TASK STATEMENT – Leaving out the images, repeat all the lines below exactly.

Top of RECORDED INFORMATION

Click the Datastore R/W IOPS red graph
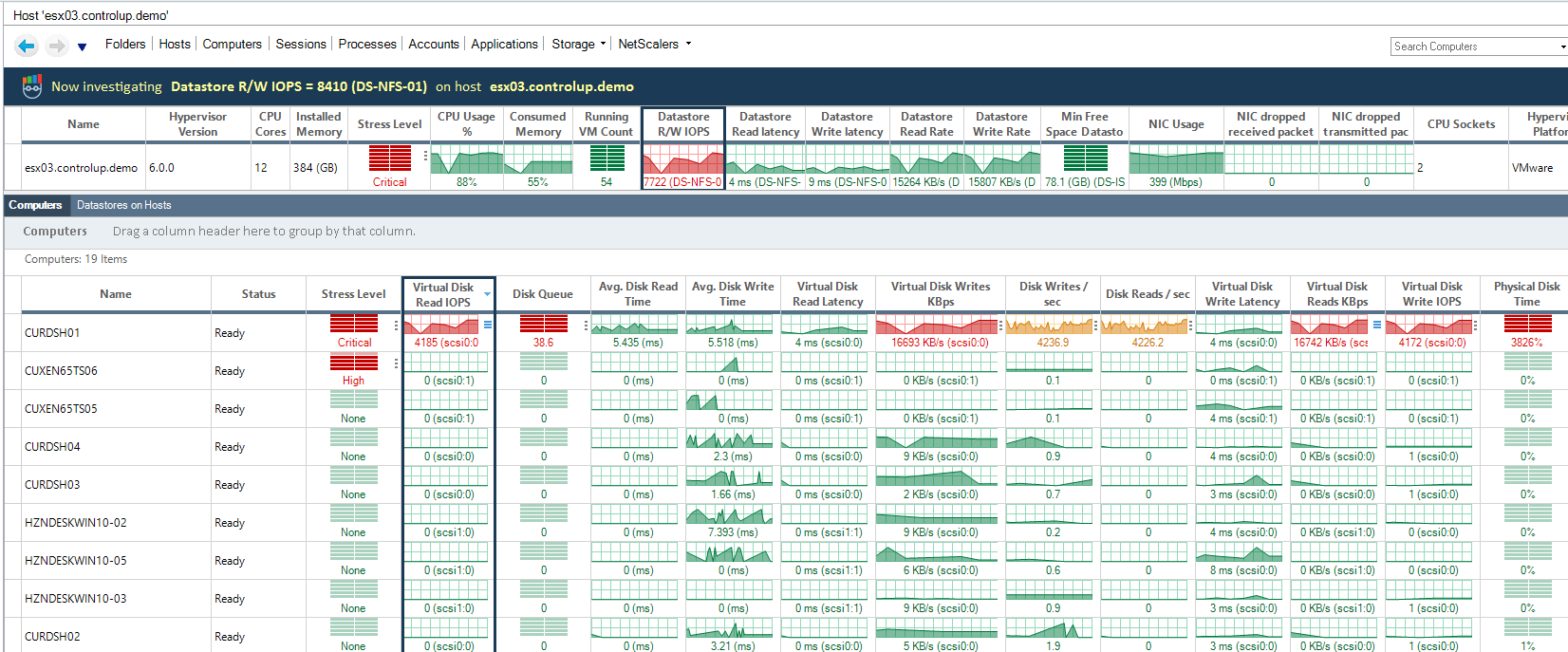This screenshot has width=1568, height=652. pos(683,159)
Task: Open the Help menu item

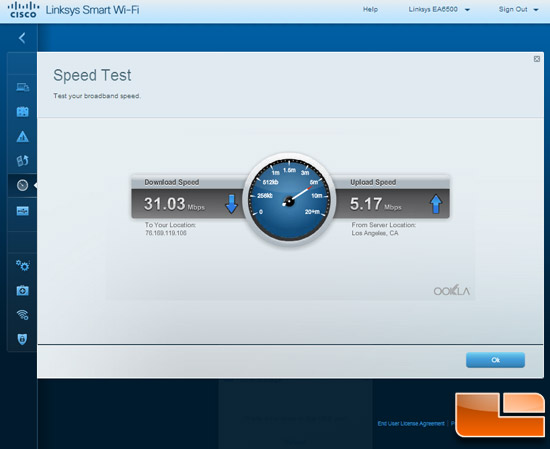Action: (x=370, y=9)
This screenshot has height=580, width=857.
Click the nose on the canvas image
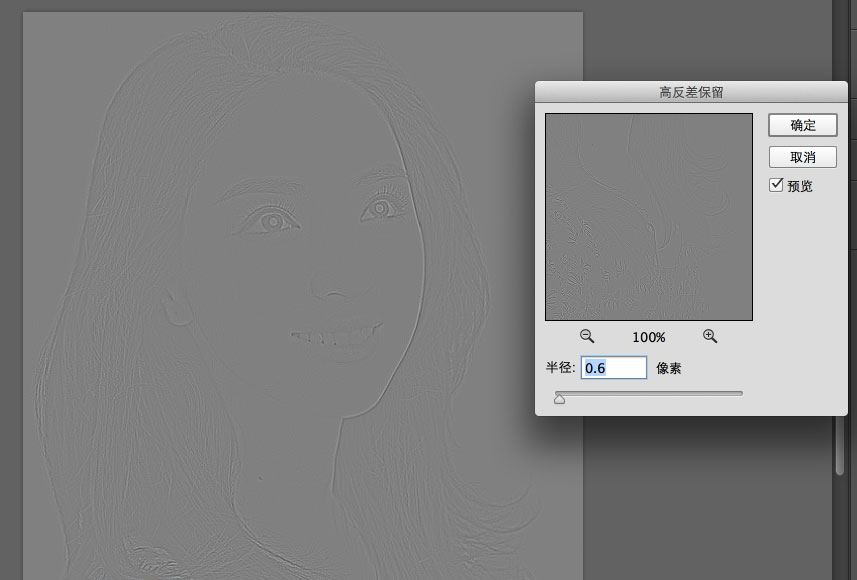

Bottom of RECORDED INFORMATION

ANSWER TO THIS EXERCISE –
Click the Datastore R/W IOPS red graph
This screenshot has width=1568, height=652. pos(683,159)
Task: Open the Help menu item

Action: (x=370, y=9)
This screenshot has height=580, width=857.
Click the nose on the canvas image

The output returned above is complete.